Telecommuting has become an obligated practice in these bizarre weeks provoked by the COVID-19 situation. And, correctly interpreting world’s best medical scientists and specialists advices – we must accept that these weeks might become months …
So, more than ever, it seems that the remote working culture is here to stay.
Apart of its instant organisation in the best possible way, adopting the best and most efficient collaboration practices and tools, even important is to accept and embrace the opportunity to sculpture at the same time the correct landscape for the future.
Aside the adoption of this correct practices and tools, let’s sum some of the immediate and upcoming overhead benefits which come along when adopting remote work and management into your organization. (And sure there are many more ..)

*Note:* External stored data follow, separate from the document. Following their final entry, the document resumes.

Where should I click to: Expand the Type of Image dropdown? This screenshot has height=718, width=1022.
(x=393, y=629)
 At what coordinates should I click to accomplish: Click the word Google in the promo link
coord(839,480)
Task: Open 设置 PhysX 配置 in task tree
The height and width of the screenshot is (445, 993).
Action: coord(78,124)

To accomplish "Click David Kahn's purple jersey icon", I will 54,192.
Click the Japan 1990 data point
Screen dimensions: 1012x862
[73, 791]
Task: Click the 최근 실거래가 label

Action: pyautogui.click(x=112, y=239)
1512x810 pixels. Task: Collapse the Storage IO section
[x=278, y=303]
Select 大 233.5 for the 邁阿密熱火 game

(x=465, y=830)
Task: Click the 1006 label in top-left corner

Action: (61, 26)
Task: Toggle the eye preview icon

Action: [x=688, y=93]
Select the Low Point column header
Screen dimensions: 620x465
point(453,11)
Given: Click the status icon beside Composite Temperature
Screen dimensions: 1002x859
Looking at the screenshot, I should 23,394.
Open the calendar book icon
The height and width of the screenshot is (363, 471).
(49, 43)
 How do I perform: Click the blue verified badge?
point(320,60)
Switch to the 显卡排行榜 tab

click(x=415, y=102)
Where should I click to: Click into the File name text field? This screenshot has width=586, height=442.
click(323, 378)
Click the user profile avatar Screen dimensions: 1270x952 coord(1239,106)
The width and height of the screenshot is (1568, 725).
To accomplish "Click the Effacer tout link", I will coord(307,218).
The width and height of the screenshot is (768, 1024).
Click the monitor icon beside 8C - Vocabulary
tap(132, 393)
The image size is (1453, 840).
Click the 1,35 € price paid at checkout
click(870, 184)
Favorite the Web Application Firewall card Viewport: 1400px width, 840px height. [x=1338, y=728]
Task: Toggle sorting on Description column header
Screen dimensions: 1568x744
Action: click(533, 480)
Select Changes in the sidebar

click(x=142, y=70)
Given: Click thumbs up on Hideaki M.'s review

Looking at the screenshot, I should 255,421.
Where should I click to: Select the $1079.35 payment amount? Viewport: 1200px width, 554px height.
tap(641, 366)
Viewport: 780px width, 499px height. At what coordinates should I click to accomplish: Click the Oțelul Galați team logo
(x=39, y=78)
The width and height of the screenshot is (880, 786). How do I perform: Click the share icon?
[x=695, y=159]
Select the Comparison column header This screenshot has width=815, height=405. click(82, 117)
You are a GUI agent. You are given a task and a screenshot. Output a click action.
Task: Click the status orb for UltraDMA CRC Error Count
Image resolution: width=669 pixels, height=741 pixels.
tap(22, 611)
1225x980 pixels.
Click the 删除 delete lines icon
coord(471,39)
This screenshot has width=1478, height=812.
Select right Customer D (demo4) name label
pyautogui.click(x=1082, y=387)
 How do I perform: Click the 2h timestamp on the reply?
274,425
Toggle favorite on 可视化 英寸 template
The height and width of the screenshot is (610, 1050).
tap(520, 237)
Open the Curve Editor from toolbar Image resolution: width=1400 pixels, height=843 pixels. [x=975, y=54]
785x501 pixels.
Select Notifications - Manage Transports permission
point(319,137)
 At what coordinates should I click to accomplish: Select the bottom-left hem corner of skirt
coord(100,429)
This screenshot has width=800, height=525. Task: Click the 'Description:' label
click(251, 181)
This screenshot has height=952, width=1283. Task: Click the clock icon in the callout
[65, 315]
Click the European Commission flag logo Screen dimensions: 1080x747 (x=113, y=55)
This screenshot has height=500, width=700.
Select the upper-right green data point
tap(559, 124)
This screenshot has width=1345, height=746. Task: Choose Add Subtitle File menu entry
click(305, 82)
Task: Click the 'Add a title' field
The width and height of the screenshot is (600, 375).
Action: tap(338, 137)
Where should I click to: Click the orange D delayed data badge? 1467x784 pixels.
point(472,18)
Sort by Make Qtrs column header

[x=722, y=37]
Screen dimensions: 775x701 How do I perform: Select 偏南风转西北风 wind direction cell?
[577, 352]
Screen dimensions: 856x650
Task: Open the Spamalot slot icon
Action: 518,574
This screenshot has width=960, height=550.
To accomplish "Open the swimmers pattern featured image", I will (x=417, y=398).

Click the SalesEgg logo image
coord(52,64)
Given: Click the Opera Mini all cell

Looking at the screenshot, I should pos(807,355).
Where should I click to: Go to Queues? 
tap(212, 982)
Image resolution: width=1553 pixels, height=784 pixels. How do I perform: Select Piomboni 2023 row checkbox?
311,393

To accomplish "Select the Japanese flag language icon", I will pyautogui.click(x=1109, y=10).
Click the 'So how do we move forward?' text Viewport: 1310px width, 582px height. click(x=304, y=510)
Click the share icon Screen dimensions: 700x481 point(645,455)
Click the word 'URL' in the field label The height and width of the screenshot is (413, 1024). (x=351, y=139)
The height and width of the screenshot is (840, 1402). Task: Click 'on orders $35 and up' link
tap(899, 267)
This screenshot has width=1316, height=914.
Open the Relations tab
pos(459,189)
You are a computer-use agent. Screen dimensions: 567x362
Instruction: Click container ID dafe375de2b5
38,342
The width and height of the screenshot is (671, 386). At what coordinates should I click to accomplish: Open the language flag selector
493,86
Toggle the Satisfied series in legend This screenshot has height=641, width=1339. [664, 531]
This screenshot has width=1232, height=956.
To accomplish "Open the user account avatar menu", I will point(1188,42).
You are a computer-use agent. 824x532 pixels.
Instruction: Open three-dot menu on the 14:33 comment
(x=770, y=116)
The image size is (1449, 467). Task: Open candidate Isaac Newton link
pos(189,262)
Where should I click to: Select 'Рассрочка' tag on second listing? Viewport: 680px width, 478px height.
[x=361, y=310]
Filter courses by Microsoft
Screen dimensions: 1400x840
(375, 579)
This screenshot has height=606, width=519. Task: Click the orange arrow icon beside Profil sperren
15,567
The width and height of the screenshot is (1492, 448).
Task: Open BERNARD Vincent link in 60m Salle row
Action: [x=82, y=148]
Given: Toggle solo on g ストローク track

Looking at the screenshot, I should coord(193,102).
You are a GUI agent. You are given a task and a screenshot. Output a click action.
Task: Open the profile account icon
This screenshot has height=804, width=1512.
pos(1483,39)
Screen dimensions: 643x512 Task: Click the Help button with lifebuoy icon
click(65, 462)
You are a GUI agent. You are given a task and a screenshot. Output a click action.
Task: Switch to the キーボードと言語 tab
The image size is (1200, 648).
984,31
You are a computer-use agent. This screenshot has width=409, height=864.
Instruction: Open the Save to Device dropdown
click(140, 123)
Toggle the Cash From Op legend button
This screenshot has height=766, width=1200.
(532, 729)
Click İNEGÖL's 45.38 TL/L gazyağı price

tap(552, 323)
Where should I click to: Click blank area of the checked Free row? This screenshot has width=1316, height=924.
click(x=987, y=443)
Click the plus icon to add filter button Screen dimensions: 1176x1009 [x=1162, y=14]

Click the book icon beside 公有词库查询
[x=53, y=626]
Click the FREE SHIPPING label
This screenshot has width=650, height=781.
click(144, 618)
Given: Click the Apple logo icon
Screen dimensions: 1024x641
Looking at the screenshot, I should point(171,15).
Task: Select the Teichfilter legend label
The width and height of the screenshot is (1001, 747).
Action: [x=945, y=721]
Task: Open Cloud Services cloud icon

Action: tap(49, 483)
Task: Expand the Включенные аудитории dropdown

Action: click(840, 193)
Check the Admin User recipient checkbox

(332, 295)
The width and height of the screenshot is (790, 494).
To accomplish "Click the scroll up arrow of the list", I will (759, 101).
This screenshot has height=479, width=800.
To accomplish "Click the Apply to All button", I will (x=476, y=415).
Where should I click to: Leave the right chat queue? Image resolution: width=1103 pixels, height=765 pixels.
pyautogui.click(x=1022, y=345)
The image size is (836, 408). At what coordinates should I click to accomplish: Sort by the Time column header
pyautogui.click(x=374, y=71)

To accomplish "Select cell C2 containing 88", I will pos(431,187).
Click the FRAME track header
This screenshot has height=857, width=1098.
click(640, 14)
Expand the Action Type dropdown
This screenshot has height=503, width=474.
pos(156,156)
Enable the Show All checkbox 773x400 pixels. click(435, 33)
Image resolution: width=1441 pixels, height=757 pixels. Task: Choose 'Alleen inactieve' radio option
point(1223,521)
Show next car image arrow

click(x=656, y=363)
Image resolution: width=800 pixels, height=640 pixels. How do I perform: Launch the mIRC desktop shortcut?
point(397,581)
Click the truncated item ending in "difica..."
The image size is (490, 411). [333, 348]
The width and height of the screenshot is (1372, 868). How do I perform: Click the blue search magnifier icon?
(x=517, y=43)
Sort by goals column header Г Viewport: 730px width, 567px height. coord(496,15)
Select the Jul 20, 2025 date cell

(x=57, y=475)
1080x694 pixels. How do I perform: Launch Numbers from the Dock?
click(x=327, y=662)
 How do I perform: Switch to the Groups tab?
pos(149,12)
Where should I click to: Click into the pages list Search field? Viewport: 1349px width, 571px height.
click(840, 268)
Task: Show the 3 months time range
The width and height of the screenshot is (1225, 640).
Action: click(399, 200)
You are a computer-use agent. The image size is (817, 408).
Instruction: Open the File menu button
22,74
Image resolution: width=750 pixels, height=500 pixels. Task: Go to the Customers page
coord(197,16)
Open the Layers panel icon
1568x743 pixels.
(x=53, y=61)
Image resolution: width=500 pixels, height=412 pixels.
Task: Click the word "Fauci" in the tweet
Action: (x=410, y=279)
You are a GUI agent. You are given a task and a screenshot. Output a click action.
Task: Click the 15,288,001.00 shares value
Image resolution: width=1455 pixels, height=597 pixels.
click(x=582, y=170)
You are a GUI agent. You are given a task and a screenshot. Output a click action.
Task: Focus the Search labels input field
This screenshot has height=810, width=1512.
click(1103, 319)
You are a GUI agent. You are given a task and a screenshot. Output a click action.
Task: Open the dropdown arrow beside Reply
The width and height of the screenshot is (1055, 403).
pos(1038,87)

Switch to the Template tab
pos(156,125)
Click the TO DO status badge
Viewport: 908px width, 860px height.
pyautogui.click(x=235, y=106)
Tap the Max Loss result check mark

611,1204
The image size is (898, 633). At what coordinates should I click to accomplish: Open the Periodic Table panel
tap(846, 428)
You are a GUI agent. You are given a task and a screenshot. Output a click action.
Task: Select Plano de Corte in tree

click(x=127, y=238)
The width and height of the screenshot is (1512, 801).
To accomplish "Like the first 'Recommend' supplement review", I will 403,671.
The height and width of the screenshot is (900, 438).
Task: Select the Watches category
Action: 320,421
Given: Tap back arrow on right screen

- your entire staff centrally located in one office, where you can watch them work, collaborate, and have face-to-face time with them whenever you want it, comes at a price …
In 2015, Xerox – which has allowed remote work for 30 years (!!) – found that allowing work-from-home saves nearly €10 million in costs a year. Another Global Workplace Analytics study (over the US) found that 36% of employees would choose working from home over a pay raise.
- Remote workers seldom “call in sick” since they’re not exposed to possible germs from a shared working space. Reduced sick days and less need for ‘taking-time-off’ results in increased project progress at a lower social security costing.
- Going green : If you calculate all of the electricity being used to run a brick-and-mortar office, along with energy-guzzling office equipment and supplies, it’s actually the opposite of an eco-friendly office. Nearly 11.6% of greenhouse emissions on earth come from office spaces as most companies still don’t or can’t buy their energy from a green supplier .. Also, less people in offices means less impact on any transportation infrastructure to get to/from those offices. Resulting in reduced traffic jams, smaller parking lots, no overcrowded trains/trams/metros/..
“Organizations that continue to use 19th Century workplace designs and 20th Century workplace practices to do 21st Century work might not survive.”